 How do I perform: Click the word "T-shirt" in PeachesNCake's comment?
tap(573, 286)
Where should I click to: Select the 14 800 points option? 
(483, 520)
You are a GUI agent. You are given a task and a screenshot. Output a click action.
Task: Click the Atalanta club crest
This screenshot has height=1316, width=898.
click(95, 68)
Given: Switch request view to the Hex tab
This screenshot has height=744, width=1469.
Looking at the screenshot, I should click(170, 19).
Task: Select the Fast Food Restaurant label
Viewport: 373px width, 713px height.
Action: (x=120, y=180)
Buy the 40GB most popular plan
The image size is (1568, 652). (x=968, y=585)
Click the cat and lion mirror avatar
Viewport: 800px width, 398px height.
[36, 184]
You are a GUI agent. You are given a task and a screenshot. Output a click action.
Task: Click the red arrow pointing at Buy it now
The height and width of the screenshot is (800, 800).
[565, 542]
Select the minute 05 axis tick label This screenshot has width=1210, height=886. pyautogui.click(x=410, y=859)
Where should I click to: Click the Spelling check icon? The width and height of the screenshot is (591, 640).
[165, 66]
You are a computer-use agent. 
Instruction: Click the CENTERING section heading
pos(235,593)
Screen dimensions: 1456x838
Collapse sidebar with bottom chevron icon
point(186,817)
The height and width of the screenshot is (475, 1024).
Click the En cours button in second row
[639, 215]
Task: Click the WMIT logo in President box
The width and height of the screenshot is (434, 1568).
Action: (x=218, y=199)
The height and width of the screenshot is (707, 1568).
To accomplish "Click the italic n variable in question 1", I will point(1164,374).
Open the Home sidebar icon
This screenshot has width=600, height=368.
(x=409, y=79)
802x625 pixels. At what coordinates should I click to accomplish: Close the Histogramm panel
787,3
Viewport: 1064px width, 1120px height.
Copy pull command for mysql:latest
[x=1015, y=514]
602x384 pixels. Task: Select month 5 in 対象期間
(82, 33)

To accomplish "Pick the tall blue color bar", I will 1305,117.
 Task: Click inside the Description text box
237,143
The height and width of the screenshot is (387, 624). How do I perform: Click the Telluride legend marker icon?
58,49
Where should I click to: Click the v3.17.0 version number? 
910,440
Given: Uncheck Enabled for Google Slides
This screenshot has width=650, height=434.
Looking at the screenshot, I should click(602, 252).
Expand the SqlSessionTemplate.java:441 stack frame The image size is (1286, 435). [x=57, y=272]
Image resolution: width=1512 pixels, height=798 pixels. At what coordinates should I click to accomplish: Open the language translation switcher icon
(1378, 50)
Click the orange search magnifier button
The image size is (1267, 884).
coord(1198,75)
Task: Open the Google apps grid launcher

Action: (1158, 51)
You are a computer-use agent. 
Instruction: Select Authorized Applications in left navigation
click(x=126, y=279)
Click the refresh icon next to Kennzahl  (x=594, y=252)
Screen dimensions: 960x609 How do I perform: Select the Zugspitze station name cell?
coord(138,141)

•••••

ASSIGNED TASK: All of the material above is to be repeated exactly.

RESPONSE AREA:
 How do I perform: Click the word "T-shirt" in PeachesNCake's comment?
tap(573, 286)
Where should I click to: Select the 14 800 points option? 
(483, 520)
You are a GUI agent. You are given a task and a screenshot. Output a click action.
Task: Click the Atalanta club crest
This screenshot has height=1316, width=898.
click(95, 68)
Given: Switch request view to the Hex tab
This screenshot has height=744, width=1469.
Looking at the screenshot, I should click(170, 19).
Task: Select the Fast Food Restaurant label
Viewport: 373px width, 713px height.
Action: (x=120, y=180)
Buy the 40GB most popular plan
The image size is (1568, 652). (x=968, y=585)
Click the cat and lion mirror avatar
Viewport: 800px width, 398px height.
[36, 184]
You are a GUI agent. You are given a task and a screenshot. Output a click action.
Task: Click the red arrow pointing at Buy it now
The height and width of the screenshot is (800, 800).
[565, 542]
Select the minute 05 axis tick label This screenshot has width=1210, height=886. pyautogui.click(x=410, y=859)
Where should I click to: Click the Spelling check icon? The width and height of the screenshot is (591, 640).
[165, 66]
You are a computer-use agent. 
Instruction: Click the CENTERING section heading
pos(235,593)
Screen dimensions: 1456x838
Collapse sidebar with bottom chevron icon
point(186,817)
The height and width of the screenshot is (475, 1024).
Click the En cours button in second row
[639, 215]
Task: Click the WMIT logo in President box
The width and height of the screenshot is (434, 1568).
Action: (x=218, y=199)
The height and width of the screenshot is (707, 1568).
To accomplish "Click the italic n variable in question 1", I will point(1164,374).
Open the Home sidebar icon
This screenshot has width=600, height=368.
(x=409, y=79)
802x625 pixels. At what coordinates should I click to accomplish: Close the Histogramm panel
787,3
Viewport: 1064px width, 1120px height.
Copy pull command for mysql:latest
[x=1015, y=514]
602x384 pixels. Task: Select month 5 in 対象期間
(82, 33)

To accomplish "Pick the tall blue color bar", I will 1305,117.
 Task: Click inside the Description text box
237,143
The height and width of the screenshot is (387, 624). How do I perform: Click the Telluride legend marker icon?
58,49
Where should I click to: Click the v3.17.0 version number? 
910,440
Given: Uncheck Enabled for Google Slides
This screenshot has width=650, height=434.
Looking at the screenshot, I should click(602, 252).
Expand the SqlSessionTemplate.java:441 stack frame The image size is (1286, 435). [x=57, y=272]
Image resolution: width=1512 pixels, height=798 pixels. At what coordinates should I click to accomplish: Open the language translation switcher icon
(1378, 50)
Click the orange search magnifier button
The image size is (1267, 884).
coord(1198,75)
Task: Open the Google apps grid launcher

Action: (1158, 51)
You are a computer-use agent. 
Instruction: Select Authorized Applications in left navigation
click(x=126, y=279)
Click the refresh icon next to Kennzahl  (x=594, y=252)
Screen dimensions: 960x609 How do I perform: Select the Zugspitze station name cell?
coord(138,141)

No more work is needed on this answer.